Part of the reason is forces out of anyone’s control, like landslides. There were three of them, two known, and buckling them down altogether going to cost about $13 million. The extraordinary expense is also because WYDOT ordered a deluxe and vastly improved highway, the result of a years-long planning process and environmental impact statement that still sits on Hammond’s desk now one decade after the 319-page document was published.
In its final form, rebuilt South Highway 89 will be four lanes wide over the Snake River’s South Park bridge, keeping at that width all the way until the Henry’s Road bridge. Moving on south toward Hoback Junction, the highway will narrow to three lanes, with two of them designated for northbound traffic. Paralleling the entire 11-mile highway — from Smith’s to Hoback — will be a paved pathway.
There will also soon be an elaborate wildlife crossing network, with fences, dozens of cattle guards, underpasses and retrofitted bridges throughout the entire length of the project area.
Minutes before Hammond moseyed over to the unexpected landslide, he was visiting an under-construction underpass just to the north at the foot of Ross Plateau. There’s a slow-moving landslide near here, too, he explained, and also soon to be a 12-foot-high, 20-foot-wide opening under the highway where it crosses over Bridger-Teton National Forest land. The structure, now in the works, will provide safer passage for elk, mule deer, other wildlife — and humans.
“It’s better for everybody,” Hammond said.
The Greater Yellowstone Coalition’s wildlife program coordinator, Chris Colligan, sat on the advisory committee devoted to wildlife while the highway was in the planning and design phases. He set game cameras and monitored how animals flowed across the highway, sometimes perilously. Many years later, he’s excited to see the drawing board turning into reality.
“That’s not only a hot spot for collisions,” Colligan said of the Ross Plateau underpass, “but we had a lot of live animal use in that area — and it’s secure area with federal ownership on both sides.”
Colligan was equally enthused for wildlife-friendly modifications farther south, such as at the Snake River bridge at Henry’s Road. At the site, there will be a wider bridge and Oftedal Construction will be engineering and sculpting the land under the span so that animals of all types and sizes will be able to get from point A to point B.

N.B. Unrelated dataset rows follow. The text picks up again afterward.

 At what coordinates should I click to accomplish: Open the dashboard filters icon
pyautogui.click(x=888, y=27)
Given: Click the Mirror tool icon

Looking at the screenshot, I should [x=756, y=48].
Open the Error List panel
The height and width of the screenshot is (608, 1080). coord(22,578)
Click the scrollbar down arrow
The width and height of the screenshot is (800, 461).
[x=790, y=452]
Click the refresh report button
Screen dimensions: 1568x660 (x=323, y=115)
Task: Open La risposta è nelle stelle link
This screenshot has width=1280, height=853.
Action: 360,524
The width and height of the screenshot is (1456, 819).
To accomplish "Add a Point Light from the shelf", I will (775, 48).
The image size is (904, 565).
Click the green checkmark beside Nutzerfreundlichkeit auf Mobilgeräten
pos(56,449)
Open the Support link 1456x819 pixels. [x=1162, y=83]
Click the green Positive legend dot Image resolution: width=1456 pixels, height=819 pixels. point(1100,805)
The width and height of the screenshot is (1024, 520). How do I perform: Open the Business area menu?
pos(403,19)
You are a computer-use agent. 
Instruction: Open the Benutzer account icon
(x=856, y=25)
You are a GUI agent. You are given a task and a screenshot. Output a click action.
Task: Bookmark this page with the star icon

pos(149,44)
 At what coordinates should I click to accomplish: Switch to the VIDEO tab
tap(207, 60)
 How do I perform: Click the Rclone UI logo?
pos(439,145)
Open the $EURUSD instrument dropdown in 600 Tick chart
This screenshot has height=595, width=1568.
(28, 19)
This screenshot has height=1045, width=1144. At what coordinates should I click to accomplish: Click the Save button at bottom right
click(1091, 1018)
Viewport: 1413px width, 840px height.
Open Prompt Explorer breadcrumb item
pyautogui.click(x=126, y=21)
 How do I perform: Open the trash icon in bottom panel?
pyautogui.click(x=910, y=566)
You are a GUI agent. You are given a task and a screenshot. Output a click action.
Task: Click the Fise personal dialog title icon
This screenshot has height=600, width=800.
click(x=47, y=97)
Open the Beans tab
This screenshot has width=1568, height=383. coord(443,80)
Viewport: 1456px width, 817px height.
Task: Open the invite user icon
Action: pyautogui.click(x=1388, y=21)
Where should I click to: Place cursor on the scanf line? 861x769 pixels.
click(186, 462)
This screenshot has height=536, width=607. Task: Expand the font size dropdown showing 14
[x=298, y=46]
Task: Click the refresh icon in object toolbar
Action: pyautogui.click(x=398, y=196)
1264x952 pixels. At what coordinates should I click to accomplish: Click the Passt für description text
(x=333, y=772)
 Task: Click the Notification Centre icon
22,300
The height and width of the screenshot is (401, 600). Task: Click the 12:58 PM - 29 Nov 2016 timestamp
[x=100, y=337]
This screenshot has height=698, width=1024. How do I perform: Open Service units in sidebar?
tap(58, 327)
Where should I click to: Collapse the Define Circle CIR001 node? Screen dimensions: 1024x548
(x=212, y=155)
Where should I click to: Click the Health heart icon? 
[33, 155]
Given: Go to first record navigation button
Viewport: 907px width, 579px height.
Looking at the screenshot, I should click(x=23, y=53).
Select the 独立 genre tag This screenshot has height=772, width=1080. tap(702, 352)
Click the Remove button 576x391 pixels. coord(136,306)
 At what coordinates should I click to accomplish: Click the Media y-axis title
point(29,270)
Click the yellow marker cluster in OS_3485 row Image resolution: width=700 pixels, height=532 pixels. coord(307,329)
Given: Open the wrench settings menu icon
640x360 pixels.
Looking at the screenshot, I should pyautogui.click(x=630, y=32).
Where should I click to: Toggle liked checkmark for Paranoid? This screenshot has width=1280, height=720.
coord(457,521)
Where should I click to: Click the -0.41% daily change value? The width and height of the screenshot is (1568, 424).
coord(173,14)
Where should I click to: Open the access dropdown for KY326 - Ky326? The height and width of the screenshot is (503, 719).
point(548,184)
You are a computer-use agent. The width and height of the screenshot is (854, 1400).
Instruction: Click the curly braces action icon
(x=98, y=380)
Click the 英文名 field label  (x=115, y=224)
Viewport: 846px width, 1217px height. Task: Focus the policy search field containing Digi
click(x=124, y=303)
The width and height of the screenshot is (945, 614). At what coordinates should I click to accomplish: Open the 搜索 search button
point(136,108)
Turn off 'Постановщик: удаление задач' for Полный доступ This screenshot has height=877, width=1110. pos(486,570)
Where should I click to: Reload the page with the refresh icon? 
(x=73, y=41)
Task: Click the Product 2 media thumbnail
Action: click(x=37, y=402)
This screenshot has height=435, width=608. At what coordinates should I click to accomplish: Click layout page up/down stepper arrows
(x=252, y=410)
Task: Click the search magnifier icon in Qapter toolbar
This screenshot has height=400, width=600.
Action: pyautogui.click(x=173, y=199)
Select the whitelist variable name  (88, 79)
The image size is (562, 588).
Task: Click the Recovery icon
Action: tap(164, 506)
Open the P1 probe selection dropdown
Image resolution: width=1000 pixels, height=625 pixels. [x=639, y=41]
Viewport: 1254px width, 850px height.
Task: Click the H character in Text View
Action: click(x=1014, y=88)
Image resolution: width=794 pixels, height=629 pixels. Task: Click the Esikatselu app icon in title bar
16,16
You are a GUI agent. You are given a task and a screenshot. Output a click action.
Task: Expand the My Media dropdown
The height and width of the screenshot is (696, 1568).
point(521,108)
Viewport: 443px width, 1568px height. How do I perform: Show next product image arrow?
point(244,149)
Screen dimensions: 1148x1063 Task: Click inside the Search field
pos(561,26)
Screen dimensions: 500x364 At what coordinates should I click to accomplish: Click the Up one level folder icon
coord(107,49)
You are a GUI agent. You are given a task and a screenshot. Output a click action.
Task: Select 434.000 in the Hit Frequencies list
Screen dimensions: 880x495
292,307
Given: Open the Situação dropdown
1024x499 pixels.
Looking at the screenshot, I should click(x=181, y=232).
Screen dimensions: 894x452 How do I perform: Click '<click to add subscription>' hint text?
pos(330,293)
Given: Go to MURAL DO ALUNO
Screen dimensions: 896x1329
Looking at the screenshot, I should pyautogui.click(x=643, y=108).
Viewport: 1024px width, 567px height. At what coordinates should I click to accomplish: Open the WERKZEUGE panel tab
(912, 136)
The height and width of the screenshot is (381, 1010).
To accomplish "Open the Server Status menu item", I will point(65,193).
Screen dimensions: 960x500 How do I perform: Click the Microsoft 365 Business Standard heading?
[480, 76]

“Pretty much every species that we have available in Jackson Hole,” Colligan said, “is moving underneath that bridge at some point in time in the year.”
A box culvert a mile from Hoback Junction and a redesigned Horse Creek culvert will also facilitate the passage of wildlife, both terrestrial and aquatic.
Although it’s two decades in the works, there are still two-plus years of construction remaining at the South Highway 89 project. Hammond was eyeing an anticipated end date of summer 2022, but that got bumped to October in the wake of the unplanned landslide. Once complete, it’ll mark the culmination of a major highway rebuild that’s spanned careers, much like the rebuild projects in the Snake River Canyon and Highway 26 over Togwotee Pass.
“We put our heads together on the EIS for Hoback to Jackson, I believe it was in 1998,” John Eddins, a retired WYDOT district engineer, told the News&Guide. “I’m excited to see it.”